My wife and I (this is the first Christmas I’ve been able to call her my “wife”) just finished decorating our apartment for Christmas. We put on holiday music and hung the garland and put out the cinnamon-scented candles and put together the little light-up ceramic village her sisters got me for Christmas two years ago. Later this week, we’ll get our tree from the high school down the road, tie it to the roof of my little car and drive very slowly back to our apartment complex, where we’ll try to get it inside and into the tree stand without having to saw off knobs and knots with my Leatherman.
It’s only the third year we’ve been living together, the third year we’ve gone through the motions of making our apartment holiday-friendly, but already it feels like tradition.

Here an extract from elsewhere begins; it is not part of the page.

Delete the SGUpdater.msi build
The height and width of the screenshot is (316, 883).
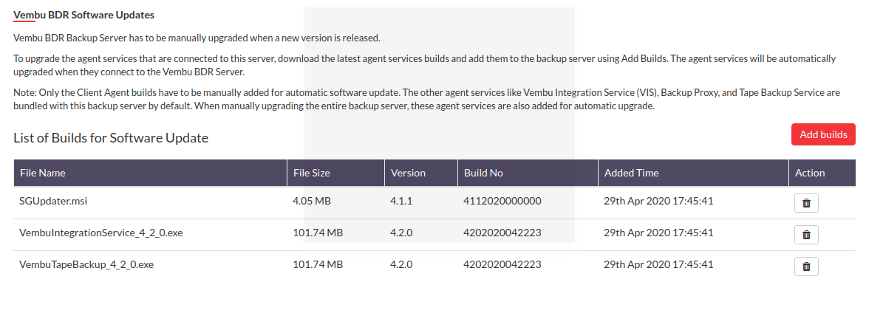pos(806,203)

I’m not sure how I feel about tradition. On one hand, it seems a too-easy answer to the question, “Why do we do things this way?” A way to answer an honest query by evading it. Traditiooooon. It’s the instinct to choose the way things have always been done over new ways because of a simple fear of change.
On the other hand, traditions provide a kind of safety and warmth and surety in a life that has precious little of the three. While this particular tradition doesn’t have the weight of one sanctioned by a church, to me it seems just as important, just as precious.
The week before Christmas will be our third annual Christmas party. Our apartment will be filled with our closest friends, and we’ll feed them and laugh with them and, if they’re of a mind, get them severely toasted.
And, as long as our friends are our friends and the cookies and cocktails stay stocked, the answer to the question “why do we do things this way” is pretty easy: I wouldn’t want it to change.